8/11/2013
By Ivan Pereira
How ready is the city for the next blackout?
Ten years ago this Wednesday, eight states were hit by a historic outage, and 8.2 million New Yorkers were forced to live without electricity for 29 hours.
The city has had several other major outages in the past decade, but officials said lessons from ’03 have better equipped them to handle a future citywide incident.
“It’s almost a different world,” said Kelly McKinney, deputy commissioner for planning and preparedness for the city’s Office of Emergency Management. “We would use all of the tools, all of the operational strategies, if something like this would ever happen again.”
McKinney said power tops OEM’s priorities list and it is constantly working with Con Edison to make sure the electricity keeps flowing. Even though the Northeast blackout of 2003 was caused by a computer glitch at an Ohio utility company, Chris Olert, a Con Ed spokesman, said the company has invested millions and worked hard to make sure its infrastructure can handle the ever-growing demand.
The biggest blackout since ’03 was during superstorm Sandy, when hundreds of thousands of people lost electricity amid downed power lines and flooded transformers.
Aside from updating cables and moving them underground, the electric company subsequently updated several of its facilities with modern and more reliable equipment, such as waterproof transformers at its West Village plant that will replace the ones destroyed by the Oct. 29 storm.
Elected officials and residents said Sandy’s aftermath was a clear example of how the city and the utilities still had work to do. During City Council hearings following the superstorm, the utility was criticized for not upgrading its systems to handle such extreme emergencies.

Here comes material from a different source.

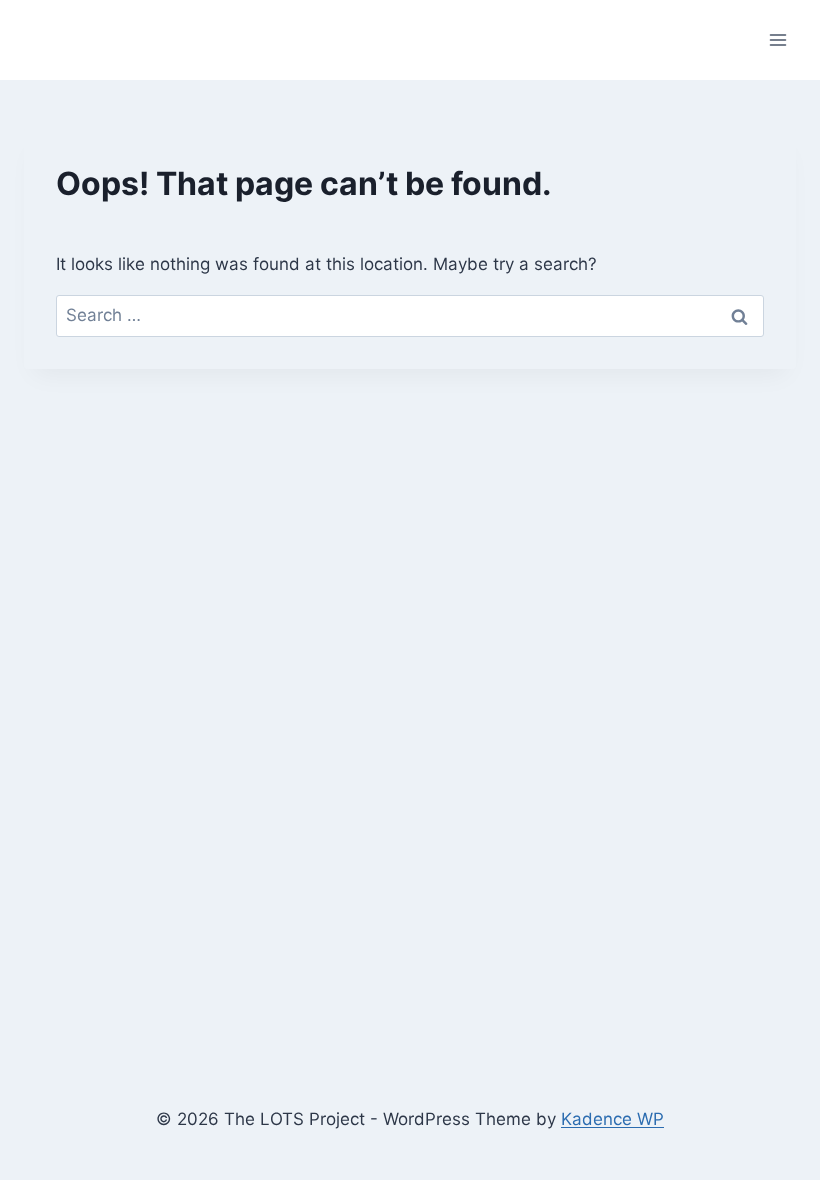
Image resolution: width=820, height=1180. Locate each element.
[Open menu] (777, 39)
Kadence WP (612, 1119)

Olert, however, said New Yorkers have benefited from Con Ed’s years of work — especially last month, when the heat wave caused the utility to hit a record peak, with 13,161 megawatts of usage.
“It’s a true testament to where we have come,” Olert said.

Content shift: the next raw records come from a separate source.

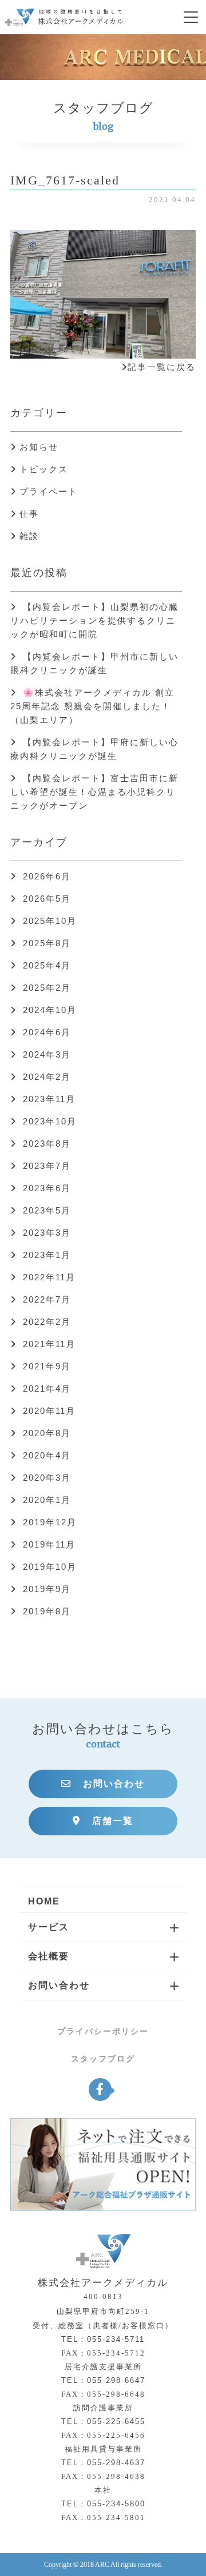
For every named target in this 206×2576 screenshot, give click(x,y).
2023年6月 (47, 1188)
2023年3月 (47, 1232)
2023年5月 (47, 1210)
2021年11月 (49, 1344)
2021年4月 (47, 1388)
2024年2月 (47, 1077)
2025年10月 (50, 921)
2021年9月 (47, 1366)
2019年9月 (47, 1589)
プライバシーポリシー (103, 2031)
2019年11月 (49, 1544)
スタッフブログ (103, 2058)
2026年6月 (47, 876)
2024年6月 (47, 1032)
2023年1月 (47, 1255)
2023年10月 (50, 1121)
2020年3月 (47, 1477)
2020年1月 (47, 1500)
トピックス (43, 469)
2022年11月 (49, 1277)
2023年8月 (47, 1143)
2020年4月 (47, 1455)
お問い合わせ (114, 1784)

In addition, the New York Independent System Operator, which runs New York’s grid, is installing a network of sensors to provide more accurate readings of power outages and give operators time to adapt systems to prevent a power outage domino effect.

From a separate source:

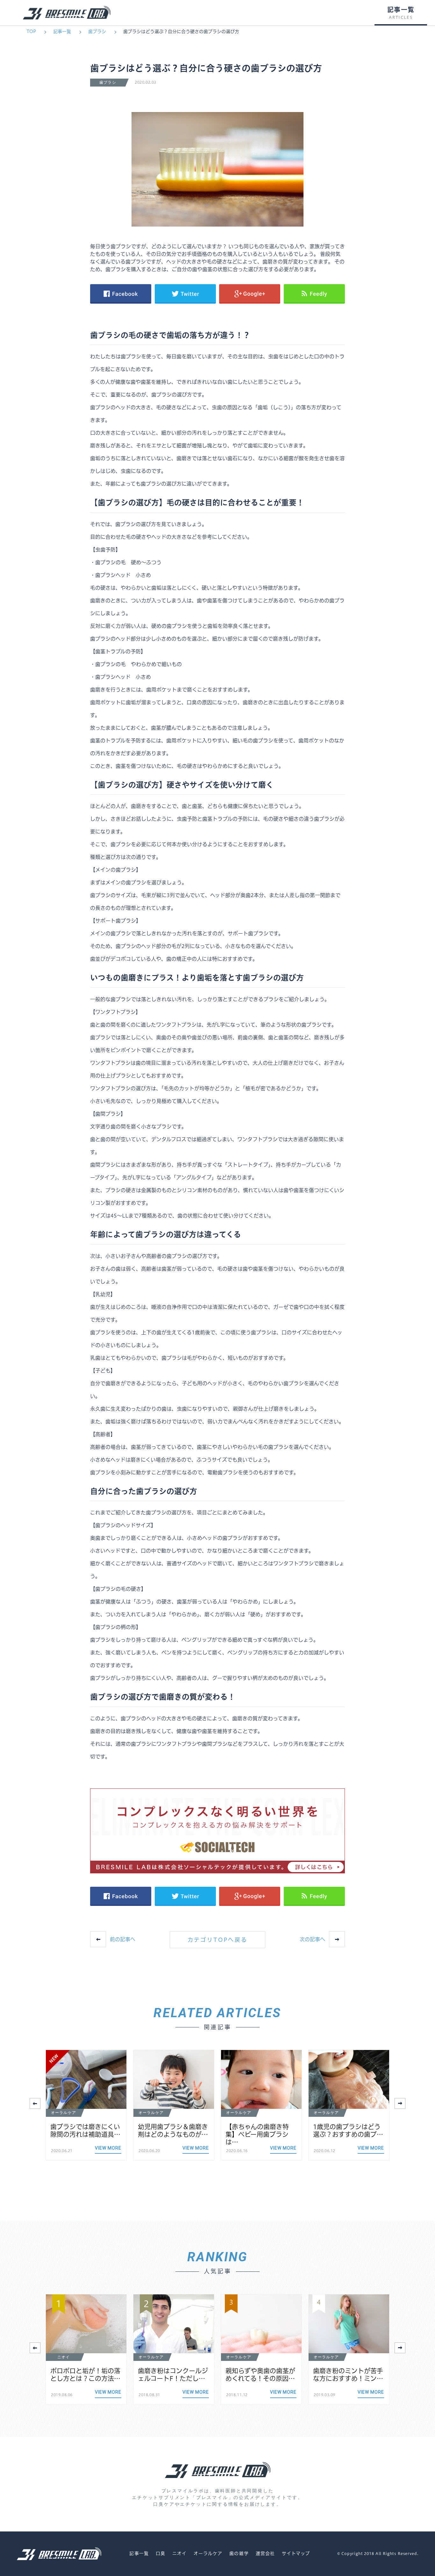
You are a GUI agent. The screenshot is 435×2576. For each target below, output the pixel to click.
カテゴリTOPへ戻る (218, 1939)
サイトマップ (296, 2553)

While no one can predict or prevent power problems despite the best technology, OEM officials said it is ready to handle any similar blackout. Following 9/11, McKinney said OEM started drills and operations for several scenarios, including blackouts.
And after the 2003 blackout, OEM came up with a plan that would allow interagency cooperation when the lights went down.
During the 2006 western Queens blackout, when more than 200,000 people had no power for 10 days, the city made sure that residents were safe, comfortable and kept up to date with the latest information.
“We had teams on the ground knocking on doors checking on senior citizens. We had health inspectors checking up on restaurants and telling them about spoiled food,” McKinney said.
In the past couple of years, OEM gained a critical tool: social media. Through Facebook and Twitter, it was able to communicate with residents in blacked-out zones during Sandy who were able to pick up the info and share it via their smartphones and tablets. “We will use every single resource we can,” McKinney said.
McKinney said he wasn’t surprised that New Yorkers bounced back.
“I happened to be in Times Square when the lights came back on,” he said. “All the people in the hotels were outside because it was hot, and when the lights came on it was great. It was a big cheer.”